◆ Requirement
Pick out each line in the entries below that contains the word "will". Copy those lines, and treat uppercase and lowercase as different.

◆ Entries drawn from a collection
>> Start

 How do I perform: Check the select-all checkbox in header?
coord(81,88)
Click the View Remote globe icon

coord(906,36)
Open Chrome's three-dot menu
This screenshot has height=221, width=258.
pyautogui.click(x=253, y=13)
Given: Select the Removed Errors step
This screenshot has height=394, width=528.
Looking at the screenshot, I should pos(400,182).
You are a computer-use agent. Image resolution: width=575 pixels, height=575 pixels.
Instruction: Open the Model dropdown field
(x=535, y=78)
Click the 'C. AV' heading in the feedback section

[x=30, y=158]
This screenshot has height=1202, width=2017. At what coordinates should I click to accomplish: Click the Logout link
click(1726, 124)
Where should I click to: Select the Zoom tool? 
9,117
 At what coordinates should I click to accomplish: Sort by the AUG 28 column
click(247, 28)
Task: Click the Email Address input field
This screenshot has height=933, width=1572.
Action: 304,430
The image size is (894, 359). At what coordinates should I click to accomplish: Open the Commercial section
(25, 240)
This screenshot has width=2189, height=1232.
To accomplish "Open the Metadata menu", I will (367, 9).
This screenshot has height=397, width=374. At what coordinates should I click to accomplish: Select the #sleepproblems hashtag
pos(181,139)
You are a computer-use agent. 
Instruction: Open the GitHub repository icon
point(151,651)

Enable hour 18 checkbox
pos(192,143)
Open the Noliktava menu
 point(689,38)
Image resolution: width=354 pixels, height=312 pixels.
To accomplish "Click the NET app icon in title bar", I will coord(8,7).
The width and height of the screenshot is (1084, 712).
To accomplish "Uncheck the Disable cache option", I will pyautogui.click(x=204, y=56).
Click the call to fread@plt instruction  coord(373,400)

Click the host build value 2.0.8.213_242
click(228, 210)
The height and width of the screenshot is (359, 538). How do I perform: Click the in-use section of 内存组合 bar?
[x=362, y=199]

>> End

◆ Worked answer
To accomplish "Open the Metadata menu", I will (367, 9).
To accomplish "Click the NET app icon in title bar", I will coord(8,7).
To accomplish "Uncheck the Disable cache option", I will pyautogui.click(x=204, y=56).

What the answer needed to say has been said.